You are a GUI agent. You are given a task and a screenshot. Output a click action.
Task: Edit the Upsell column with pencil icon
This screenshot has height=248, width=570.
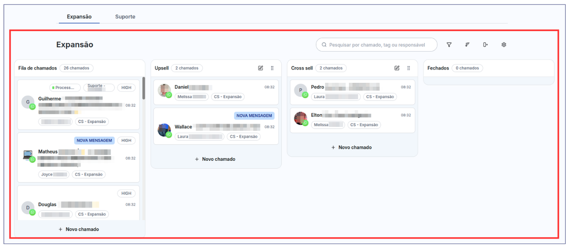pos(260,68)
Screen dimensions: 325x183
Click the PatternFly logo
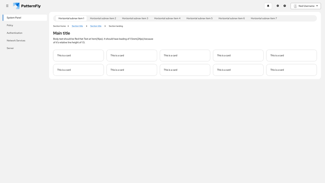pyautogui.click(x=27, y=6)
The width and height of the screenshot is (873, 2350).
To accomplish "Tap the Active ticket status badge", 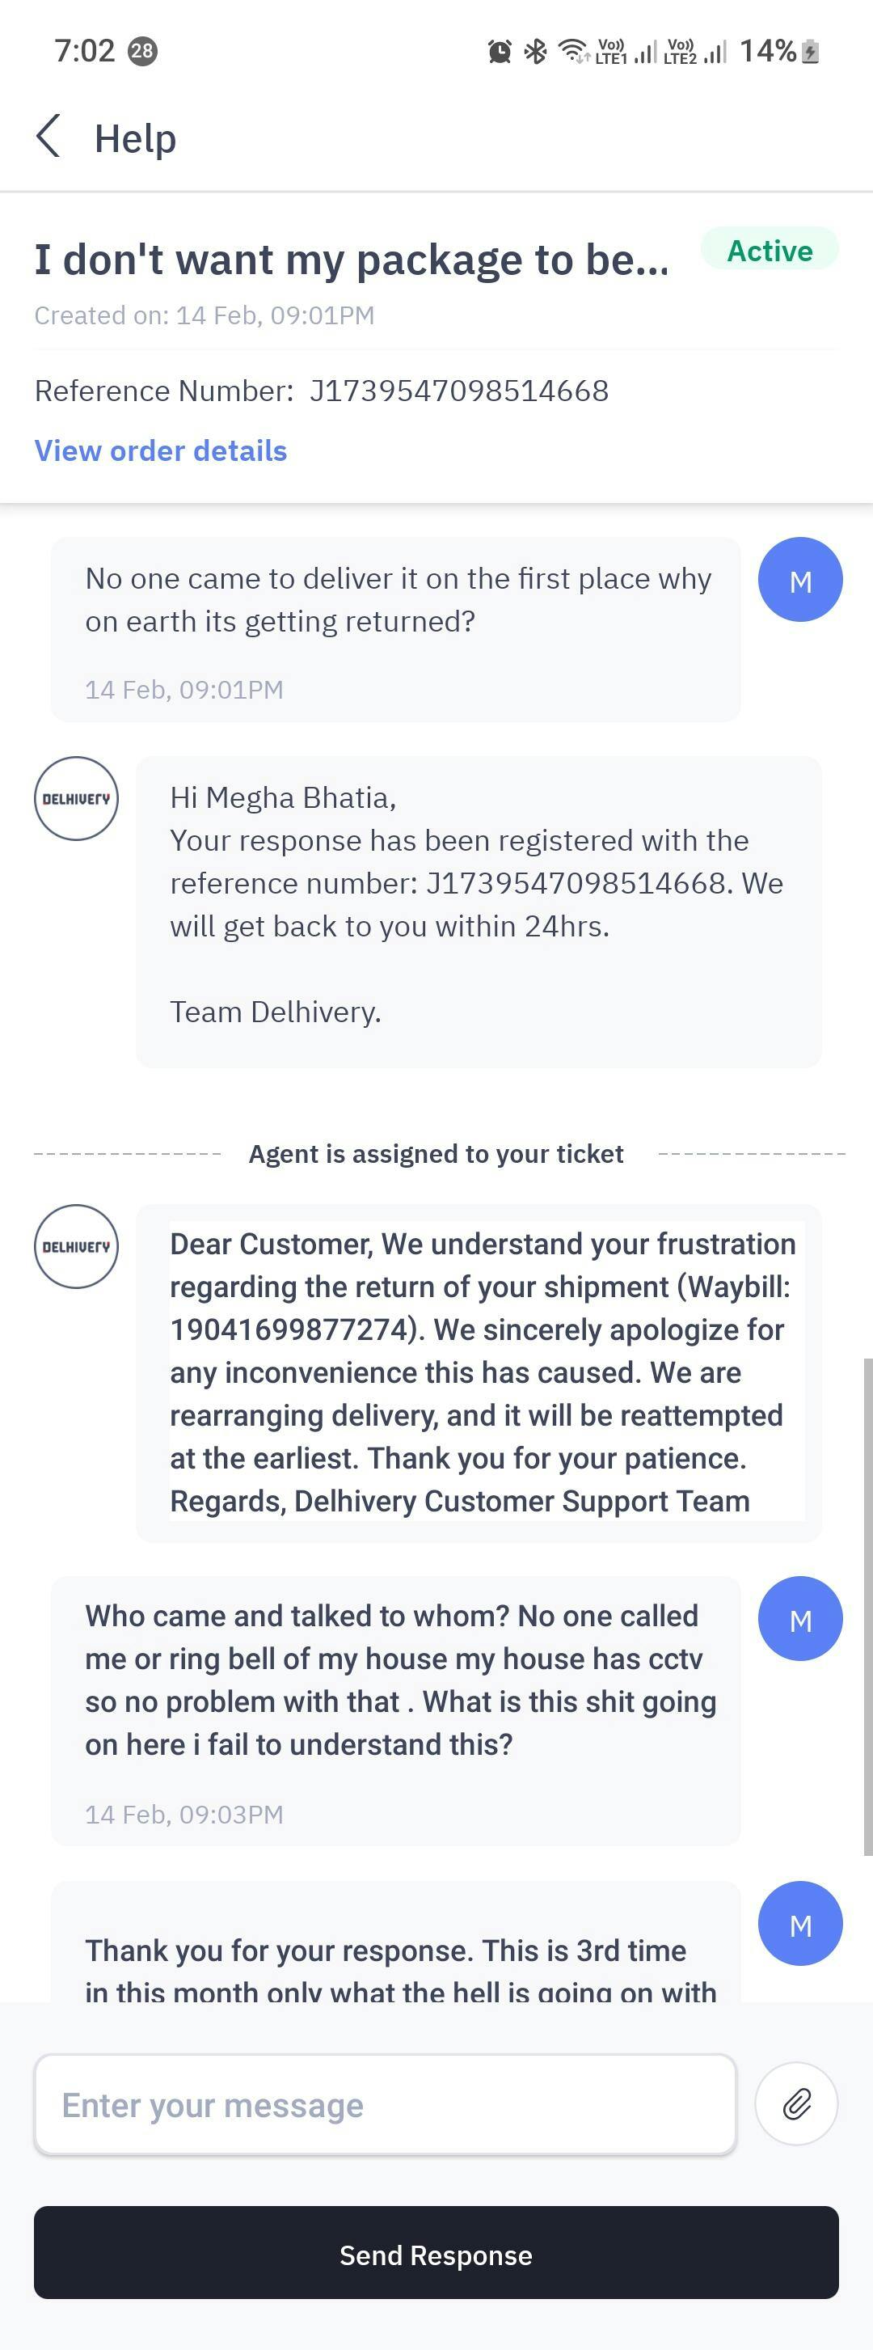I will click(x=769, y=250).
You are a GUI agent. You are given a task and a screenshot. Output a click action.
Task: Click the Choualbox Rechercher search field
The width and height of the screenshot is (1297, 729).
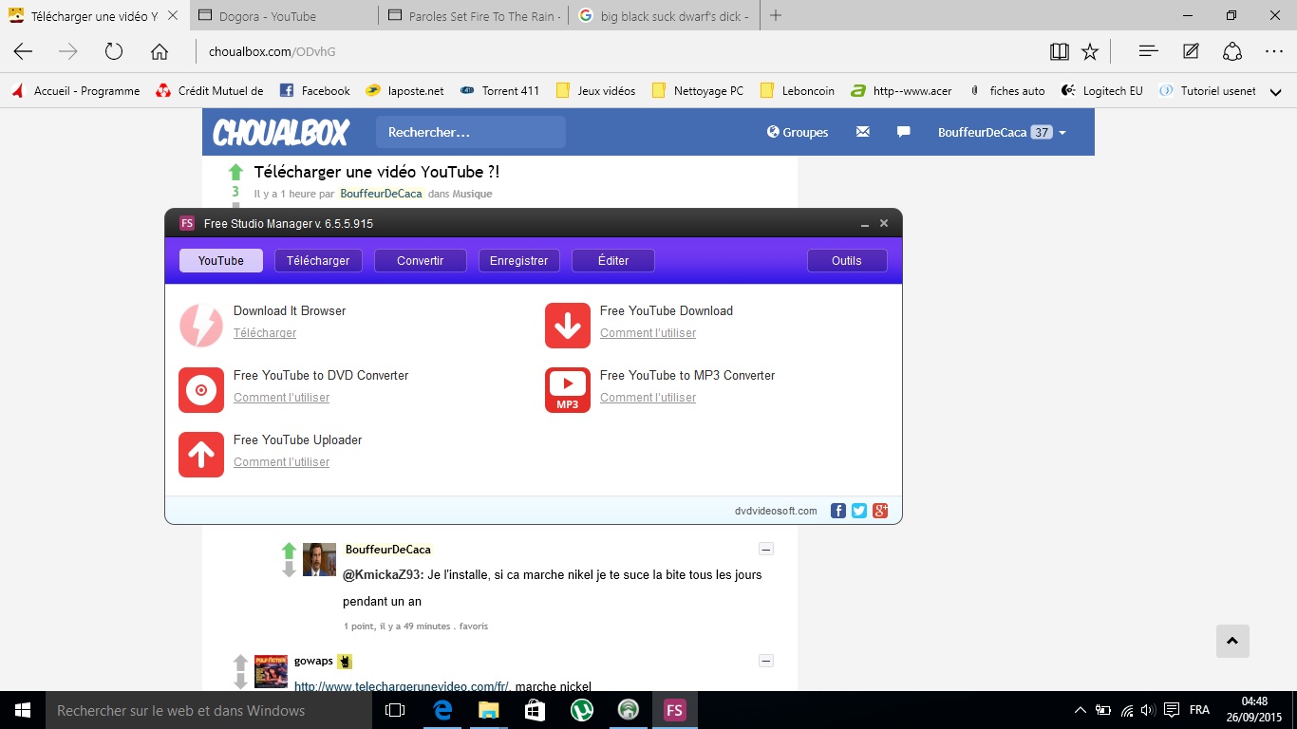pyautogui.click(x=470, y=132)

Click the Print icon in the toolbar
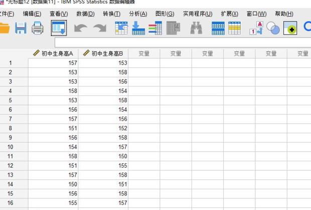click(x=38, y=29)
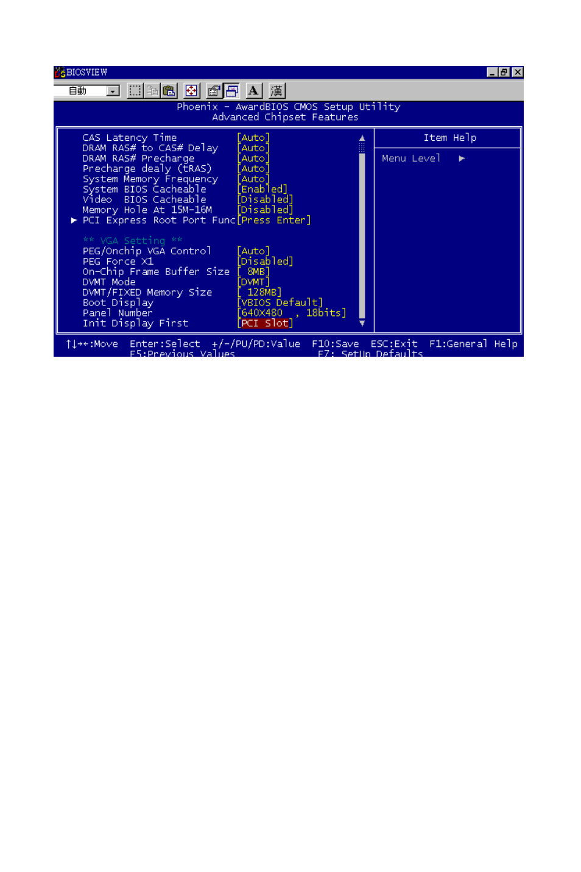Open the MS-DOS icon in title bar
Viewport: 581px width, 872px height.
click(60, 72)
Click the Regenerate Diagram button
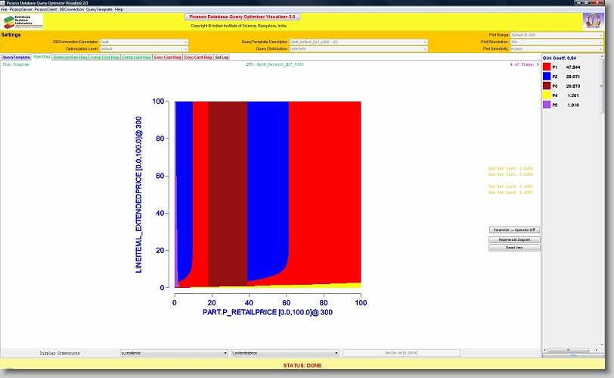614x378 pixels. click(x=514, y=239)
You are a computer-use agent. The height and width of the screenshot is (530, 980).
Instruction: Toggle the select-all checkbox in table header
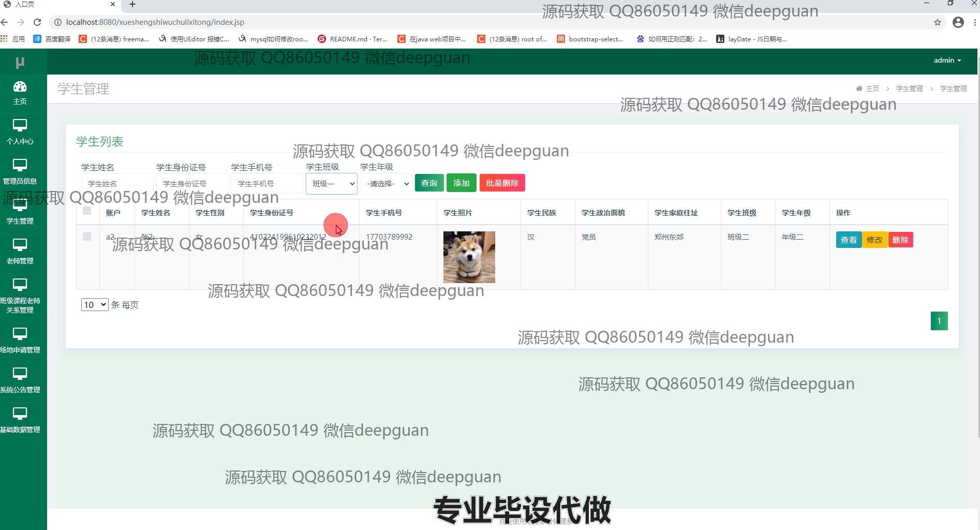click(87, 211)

----------------------------------------

• _Aim of the exercise_
Please transcribe exactly the lines from the one containing "You are a computer-use" through the last line of the records above, both included, and leave out every picture.

• _Result below_
You are a computer-use agent. The height and width of the screenshot is (530, 980).
Instruction: Toggle the select-all checkbox in table header
click(87, 211)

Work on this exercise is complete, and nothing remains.